By virtue of their respective positions with Engaged Capital Co-Invest IV, each of Engaged Capital, Engaged Holdings and Mr. Welling may be deemed to have sole power to vote and dispose of the Shares reported owned by Engaged Capital Co-Invest IV.
By virtue of their respective positions with the Engaged Capital Account, each of Engaged Capital, Engaged Holdings and Mr. Welling may be deemed to have sole power to vote and dispose of the Shares held in the Engaged Capital Account.
(c)           Schedule B annexed hereto lists all transactions in securities of the Issuer by the Reporting Persons during the past 60 days. All of such transactions were effected in the open market.
(d)           No person other than the Reporting Persons is known to have the right to receive, or the power to direct the receipt of dividends from, or proceeds from the sale of, the Shares.
(e)           Not applicable.
Item 6.
Contracts, Arrangements, Understandings or Relationships With Respect to Securities of the Issuer.
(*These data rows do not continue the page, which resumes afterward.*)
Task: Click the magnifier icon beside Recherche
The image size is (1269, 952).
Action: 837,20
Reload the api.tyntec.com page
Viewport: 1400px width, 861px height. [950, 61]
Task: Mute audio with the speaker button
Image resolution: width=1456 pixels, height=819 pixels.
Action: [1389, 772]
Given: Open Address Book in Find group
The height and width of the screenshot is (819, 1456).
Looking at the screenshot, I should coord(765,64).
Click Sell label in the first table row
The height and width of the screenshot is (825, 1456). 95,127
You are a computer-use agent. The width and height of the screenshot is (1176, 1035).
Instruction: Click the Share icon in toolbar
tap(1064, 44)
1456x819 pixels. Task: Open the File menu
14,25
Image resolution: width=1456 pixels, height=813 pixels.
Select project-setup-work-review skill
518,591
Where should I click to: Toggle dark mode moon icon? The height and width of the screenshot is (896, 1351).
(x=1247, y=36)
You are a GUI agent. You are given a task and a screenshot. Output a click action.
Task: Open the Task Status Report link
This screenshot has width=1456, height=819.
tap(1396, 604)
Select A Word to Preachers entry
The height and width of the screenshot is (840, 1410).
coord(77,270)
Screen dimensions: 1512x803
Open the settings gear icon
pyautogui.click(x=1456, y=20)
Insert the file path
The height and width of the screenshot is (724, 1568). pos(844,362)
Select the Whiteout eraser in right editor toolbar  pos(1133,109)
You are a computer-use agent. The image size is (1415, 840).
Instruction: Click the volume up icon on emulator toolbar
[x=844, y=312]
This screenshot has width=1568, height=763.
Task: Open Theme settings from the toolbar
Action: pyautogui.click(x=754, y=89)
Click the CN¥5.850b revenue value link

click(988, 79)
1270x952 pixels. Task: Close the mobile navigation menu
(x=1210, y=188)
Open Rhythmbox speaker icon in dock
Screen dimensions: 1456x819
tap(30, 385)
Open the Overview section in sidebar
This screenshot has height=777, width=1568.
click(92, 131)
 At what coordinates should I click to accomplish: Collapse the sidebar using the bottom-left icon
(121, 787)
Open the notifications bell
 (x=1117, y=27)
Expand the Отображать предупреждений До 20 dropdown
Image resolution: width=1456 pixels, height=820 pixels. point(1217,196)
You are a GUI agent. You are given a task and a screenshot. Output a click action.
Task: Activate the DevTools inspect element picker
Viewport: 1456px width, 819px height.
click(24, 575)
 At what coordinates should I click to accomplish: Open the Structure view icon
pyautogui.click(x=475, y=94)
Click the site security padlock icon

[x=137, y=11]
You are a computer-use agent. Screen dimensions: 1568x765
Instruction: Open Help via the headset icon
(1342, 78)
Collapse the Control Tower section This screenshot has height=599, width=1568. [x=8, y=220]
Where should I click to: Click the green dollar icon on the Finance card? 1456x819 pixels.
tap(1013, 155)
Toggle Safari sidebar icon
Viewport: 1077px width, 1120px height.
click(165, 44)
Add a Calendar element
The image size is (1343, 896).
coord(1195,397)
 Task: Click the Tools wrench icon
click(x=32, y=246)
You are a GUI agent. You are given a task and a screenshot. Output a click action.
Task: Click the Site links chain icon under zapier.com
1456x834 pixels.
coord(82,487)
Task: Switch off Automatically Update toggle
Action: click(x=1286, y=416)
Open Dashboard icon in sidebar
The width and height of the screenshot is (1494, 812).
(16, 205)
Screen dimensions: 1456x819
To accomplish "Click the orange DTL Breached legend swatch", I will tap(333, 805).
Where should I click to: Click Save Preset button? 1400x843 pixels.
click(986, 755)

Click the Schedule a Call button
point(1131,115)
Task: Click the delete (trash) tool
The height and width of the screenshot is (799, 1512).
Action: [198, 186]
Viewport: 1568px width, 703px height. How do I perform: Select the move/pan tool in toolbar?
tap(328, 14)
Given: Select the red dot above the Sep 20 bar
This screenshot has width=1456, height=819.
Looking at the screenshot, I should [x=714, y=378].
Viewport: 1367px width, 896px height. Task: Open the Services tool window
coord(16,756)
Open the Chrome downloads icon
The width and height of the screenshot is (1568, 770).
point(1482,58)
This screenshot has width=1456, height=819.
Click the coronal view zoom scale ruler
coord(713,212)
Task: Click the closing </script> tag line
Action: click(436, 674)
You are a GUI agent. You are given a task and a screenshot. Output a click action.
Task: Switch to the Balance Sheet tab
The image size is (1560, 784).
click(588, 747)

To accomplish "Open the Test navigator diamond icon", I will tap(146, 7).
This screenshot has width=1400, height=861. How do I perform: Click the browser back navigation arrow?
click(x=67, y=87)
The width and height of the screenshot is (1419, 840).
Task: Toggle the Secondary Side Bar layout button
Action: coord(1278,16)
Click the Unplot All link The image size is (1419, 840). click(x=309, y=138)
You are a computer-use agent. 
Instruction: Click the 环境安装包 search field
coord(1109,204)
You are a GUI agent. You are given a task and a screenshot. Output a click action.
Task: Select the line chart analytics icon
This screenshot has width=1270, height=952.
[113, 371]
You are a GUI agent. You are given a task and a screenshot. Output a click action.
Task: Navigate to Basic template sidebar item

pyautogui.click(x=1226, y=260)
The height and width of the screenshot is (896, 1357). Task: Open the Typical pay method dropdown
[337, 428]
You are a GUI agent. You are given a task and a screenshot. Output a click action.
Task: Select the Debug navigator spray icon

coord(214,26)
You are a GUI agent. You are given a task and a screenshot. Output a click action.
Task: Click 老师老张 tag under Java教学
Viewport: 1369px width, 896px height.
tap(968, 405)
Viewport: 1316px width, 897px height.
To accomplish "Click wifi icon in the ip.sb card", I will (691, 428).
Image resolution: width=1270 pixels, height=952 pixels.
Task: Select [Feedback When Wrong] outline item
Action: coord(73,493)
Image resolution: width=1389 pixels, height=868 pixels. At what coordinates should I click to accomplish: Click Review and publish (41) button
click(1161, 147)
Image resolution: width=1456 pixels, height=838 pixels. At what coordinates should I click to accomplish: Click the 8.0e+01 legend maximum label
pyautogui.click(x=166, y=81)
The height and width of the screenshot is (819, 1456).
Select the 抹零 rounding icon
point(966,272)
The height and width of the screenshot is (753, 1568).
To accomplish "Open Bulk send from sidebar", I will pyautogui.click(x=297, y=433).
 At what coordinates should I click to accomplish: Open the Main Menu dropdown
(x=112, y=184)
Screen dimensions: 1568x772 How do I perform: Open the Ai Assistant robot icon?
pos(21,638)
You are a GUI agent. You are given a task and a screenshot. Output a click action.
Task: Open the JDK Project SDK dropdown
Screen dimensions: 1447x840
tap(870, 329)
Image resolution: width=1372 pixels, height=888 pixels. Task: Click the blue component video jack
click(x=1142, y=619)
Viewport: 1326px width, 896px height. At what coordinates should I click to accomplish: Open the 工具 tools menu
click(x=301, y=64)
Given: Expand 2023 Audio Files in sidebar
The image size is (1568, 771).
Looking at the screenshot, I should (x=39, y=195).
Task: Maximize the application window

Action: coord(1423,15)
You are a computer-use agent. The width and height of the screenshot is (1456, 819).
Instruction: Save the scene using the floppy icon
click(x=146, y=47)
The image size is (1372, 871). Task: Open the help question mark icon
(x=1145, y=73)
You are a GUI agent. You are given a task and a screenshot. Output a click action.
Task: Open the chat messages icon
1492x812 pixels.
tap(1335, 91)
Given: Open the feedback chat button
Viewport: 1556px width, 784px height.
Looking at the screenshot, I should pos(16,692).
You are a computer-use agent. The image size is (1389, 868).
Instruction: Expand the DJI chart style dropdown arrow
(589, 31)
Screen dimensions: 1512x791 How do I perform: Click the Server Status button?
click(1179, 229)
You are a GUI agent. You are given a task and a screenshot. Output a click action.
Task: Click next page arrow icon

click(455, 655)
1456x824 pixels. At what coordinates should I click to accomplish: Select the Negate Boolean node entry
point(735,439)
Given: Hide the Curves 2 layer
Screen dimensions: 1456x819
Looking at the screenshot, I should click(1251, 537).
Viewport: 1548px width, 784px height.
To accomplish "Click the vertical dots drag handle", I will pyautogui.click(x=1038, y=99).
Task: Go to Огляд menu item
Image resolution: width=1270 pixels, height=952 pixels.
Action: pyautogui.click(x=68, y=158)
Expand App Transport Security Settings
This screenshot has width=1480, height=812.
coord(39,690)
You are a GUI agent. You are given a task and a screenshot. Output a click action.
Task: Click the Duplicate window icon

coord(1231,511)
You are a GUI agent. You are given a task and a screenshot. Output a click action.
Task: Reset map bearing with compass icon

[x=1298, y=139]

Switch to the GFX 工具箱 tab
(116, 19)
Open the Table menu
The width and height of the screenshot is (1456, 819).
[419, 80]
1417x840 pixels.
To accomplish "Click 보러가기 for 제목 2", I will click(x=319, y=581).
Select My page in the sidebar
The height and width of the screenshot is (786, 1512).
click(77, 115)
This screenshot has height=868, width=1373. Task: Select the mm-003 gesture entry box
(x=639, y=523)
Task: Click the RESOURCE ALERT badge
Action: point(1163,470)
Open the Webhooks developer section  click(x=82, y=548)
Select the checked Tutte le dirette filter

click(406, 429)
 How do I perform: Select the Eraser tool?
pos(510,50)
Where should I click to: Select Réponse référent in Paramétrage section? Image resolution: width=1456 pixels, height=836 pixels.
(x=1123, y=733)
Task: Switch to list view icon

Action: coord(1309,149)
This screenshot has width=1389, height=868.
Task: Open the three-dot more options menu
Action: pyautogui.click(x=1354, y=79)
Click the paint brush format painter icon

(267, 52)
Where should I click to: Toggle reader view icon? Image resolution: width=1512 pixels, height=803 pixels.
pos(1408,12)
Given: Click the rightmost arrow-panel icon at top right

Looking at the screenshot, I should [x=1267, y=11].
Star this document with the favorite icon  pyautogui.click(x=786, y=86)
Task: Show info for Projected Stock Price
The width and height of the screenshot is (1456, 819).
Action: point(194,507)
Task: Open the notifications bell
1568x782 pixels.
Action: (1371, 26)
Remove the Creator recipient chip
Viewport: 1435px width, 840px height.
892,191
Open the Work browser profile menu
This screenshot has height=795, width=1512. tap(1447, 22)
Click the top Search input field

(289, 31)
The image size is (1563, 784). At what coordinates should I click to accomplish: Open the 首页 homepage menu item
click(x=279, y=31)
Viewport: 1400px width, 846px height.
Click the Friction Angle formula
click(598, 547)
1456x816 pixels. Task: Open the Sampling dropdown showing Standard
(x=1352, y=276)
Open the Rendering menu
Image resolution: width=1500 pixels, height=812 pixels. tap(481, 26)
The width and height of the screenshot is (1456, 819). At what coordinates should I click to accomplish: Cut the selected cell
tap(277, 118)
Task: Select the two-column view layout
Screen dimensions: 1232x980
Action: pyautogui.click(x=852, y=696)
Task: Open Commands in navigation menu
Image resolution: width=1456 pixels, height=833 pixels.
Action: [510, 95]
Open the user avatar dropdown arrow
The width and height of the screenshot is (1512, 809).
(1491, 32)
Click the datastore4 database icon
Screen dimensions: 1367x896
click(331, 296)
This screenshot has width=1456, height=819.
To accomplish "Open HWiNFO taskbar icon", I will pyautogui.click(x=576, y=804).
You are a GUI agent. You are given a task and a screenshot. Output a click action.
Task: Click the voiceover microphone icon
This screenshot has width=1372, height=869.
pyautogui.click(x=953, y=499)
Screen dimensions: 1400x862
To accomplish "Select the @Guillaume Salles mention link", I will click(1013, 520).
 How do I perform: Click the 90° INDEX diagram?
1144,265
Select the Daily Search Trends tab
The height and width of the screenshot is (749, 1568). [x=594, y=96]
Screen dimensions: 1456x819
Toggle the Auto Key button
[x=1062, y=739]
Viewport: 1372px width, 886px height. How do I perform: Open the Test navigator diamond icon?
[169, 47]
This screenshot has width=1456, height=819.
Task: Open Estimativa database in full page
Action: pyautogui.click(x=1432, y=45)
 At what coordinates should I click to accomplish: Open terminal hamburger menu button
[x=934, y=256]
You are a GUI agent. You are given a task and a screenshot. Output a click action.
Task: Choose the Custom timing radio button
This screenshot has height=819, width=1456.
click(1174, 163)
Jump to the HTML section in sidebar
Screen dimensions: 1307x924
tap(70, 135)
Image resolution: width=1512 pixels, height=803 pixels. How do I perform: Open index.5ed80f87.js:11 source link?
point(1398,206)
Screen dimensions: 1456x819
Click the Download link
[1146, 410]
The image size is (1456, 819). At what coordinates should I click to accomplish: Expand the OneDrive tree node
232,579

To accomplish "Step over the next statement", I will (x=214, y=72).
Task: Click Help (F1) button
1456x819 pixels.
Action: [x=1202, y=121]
On September 15, 2016 the Reporting Persons entered into a Joint Filing Agreement in which the Reporting Persons agreed to the joint filing on behalf of each of them of statements on Schedule 13D with respect to the securities of the Issuer to the extent required by applicable law.  The Joint Filing Agreement is attached hereto as Exhibit 99.1 and is incorporated herein by reference.
 
Other than as described herein, there are no contracts, arrangements, understandings or relationships among the Reporting Persons, or between the Reporting Persons and any other person, with respect to the securities of the Issuer.
Item 7.
Material to be Filed as Exhibits.
 
99.1
Joint Filing Agreement, dated September 15, 2016.